What to work on - Out of all the lines below, count those with the word "computer". Give the number only.

··· Material for the task

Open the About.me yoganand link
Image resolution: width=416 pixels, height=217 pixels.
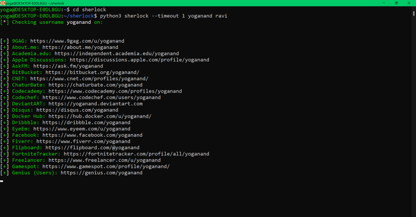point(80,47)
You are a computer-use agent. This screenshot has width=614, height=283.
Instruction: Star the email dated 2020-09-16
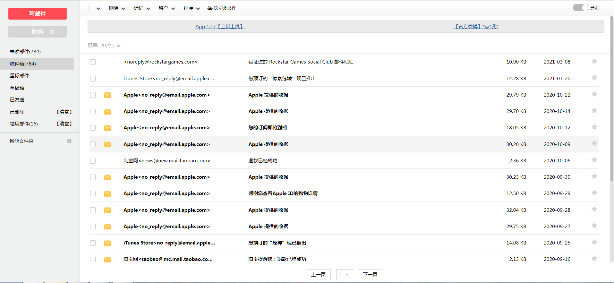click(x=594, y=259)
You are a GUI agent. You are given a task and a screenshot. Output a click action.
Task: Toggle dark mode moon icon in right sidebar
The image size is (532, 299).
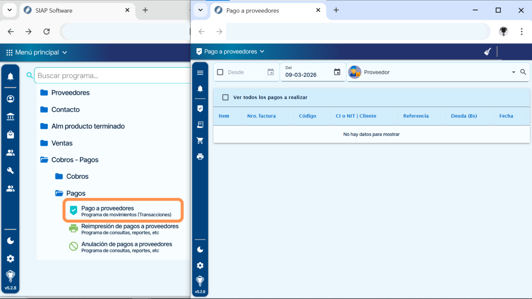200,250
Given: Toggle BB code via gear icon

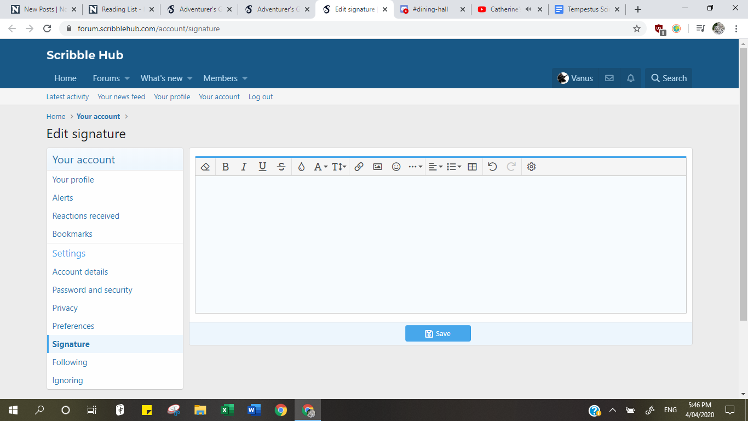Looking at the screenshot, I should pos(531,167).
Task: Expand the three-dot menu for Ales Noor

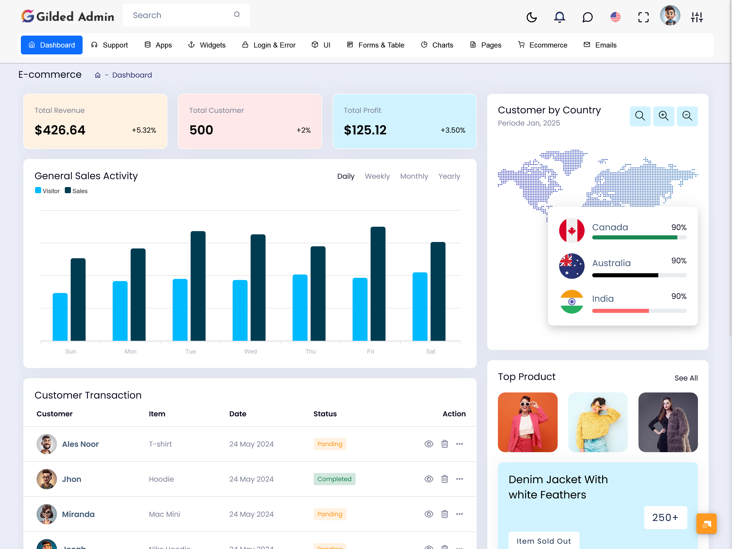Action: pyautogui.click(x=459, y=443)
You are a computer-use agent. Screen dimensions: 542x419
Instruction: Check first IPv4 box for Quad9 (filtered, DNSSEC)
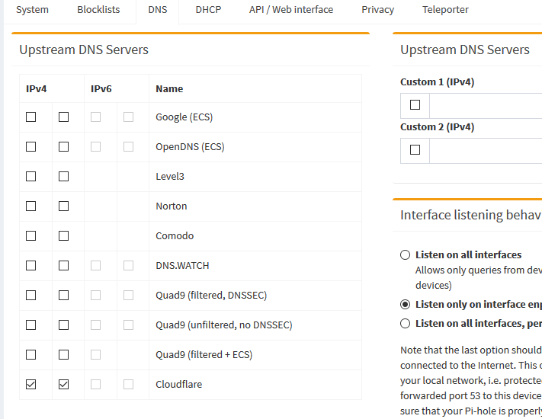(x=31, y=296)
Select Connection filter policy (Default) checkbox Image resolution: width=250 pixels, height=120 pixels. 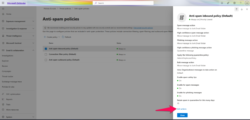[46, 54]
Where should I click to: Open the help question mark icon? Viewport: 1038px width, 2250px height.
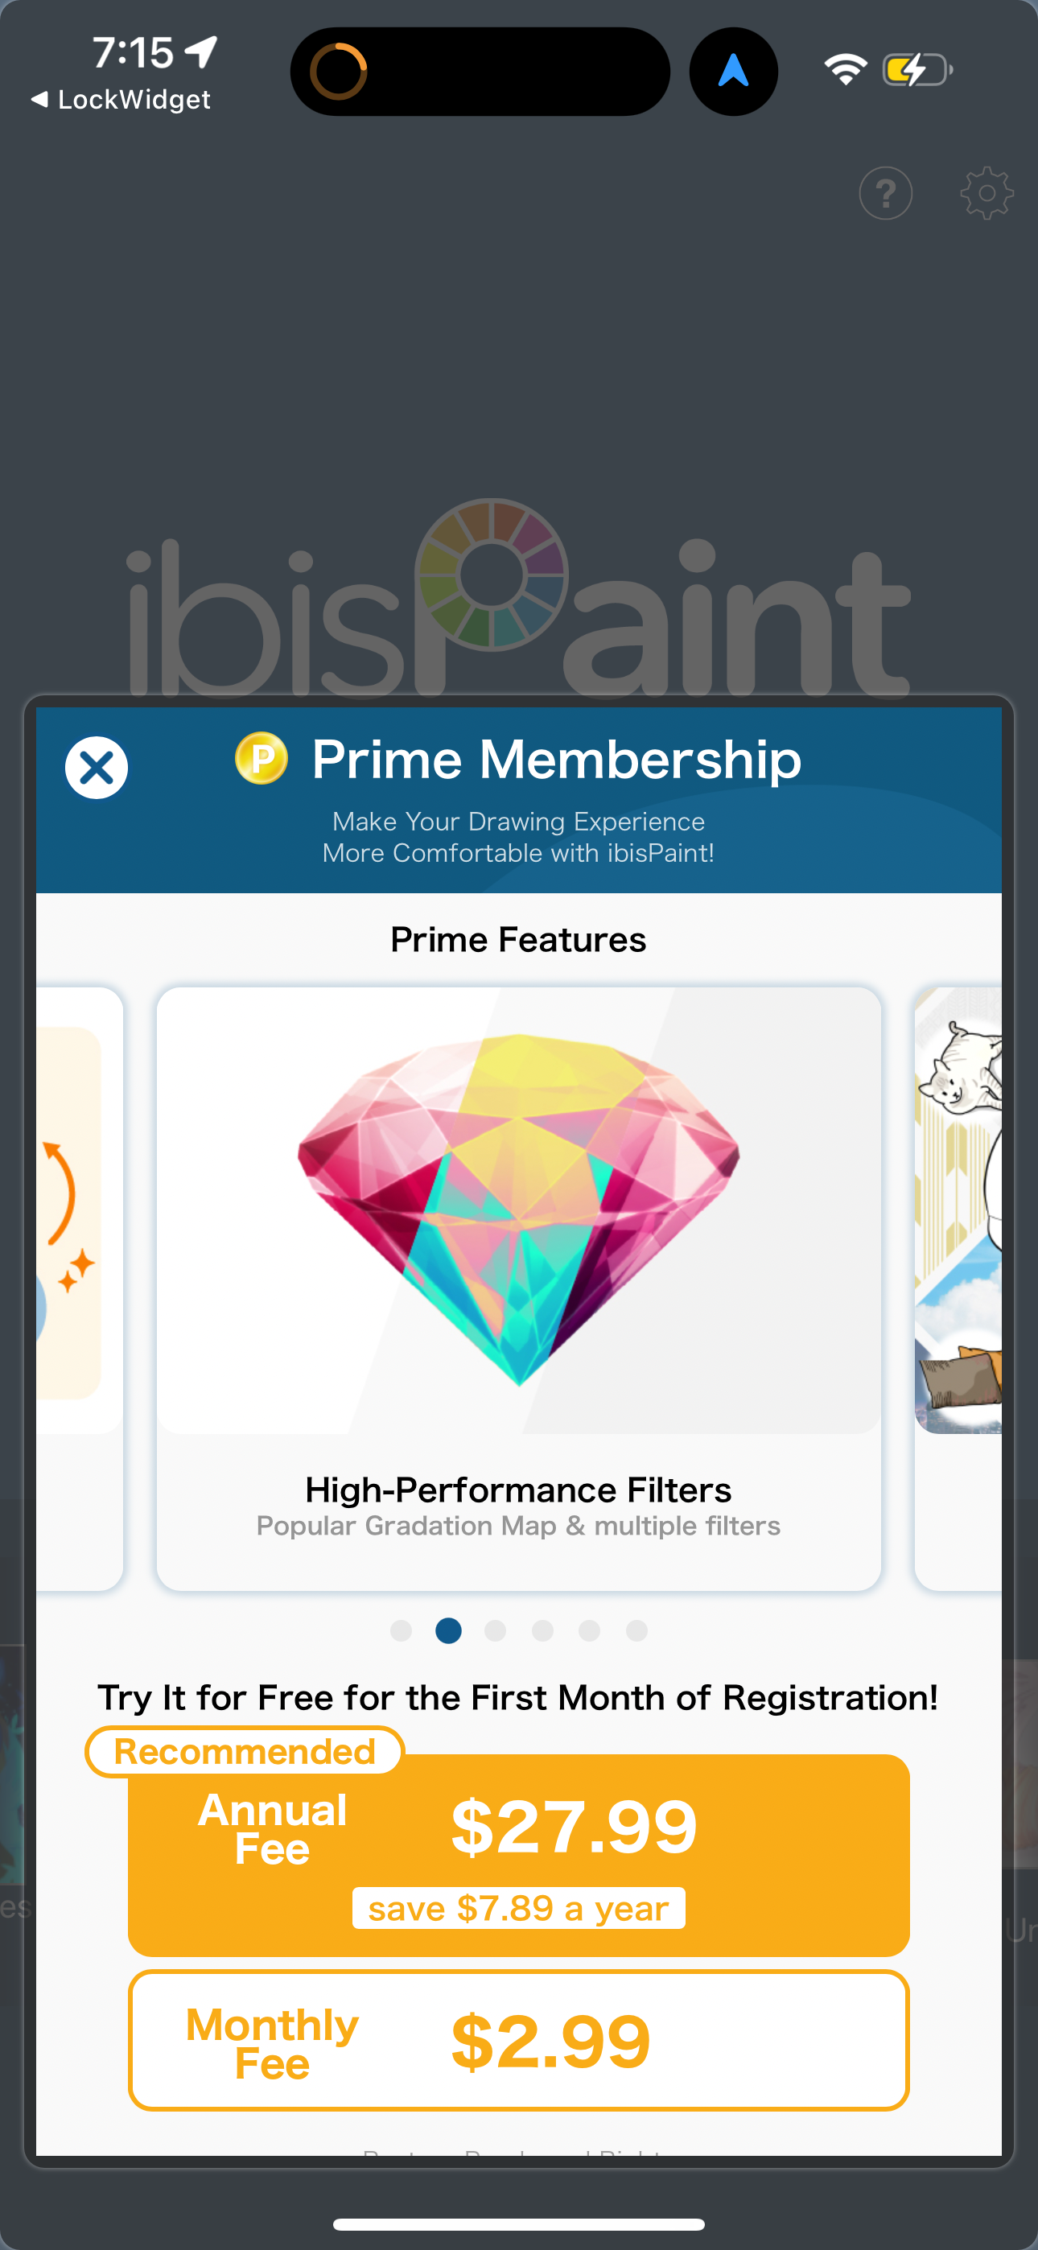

······

Task response - 2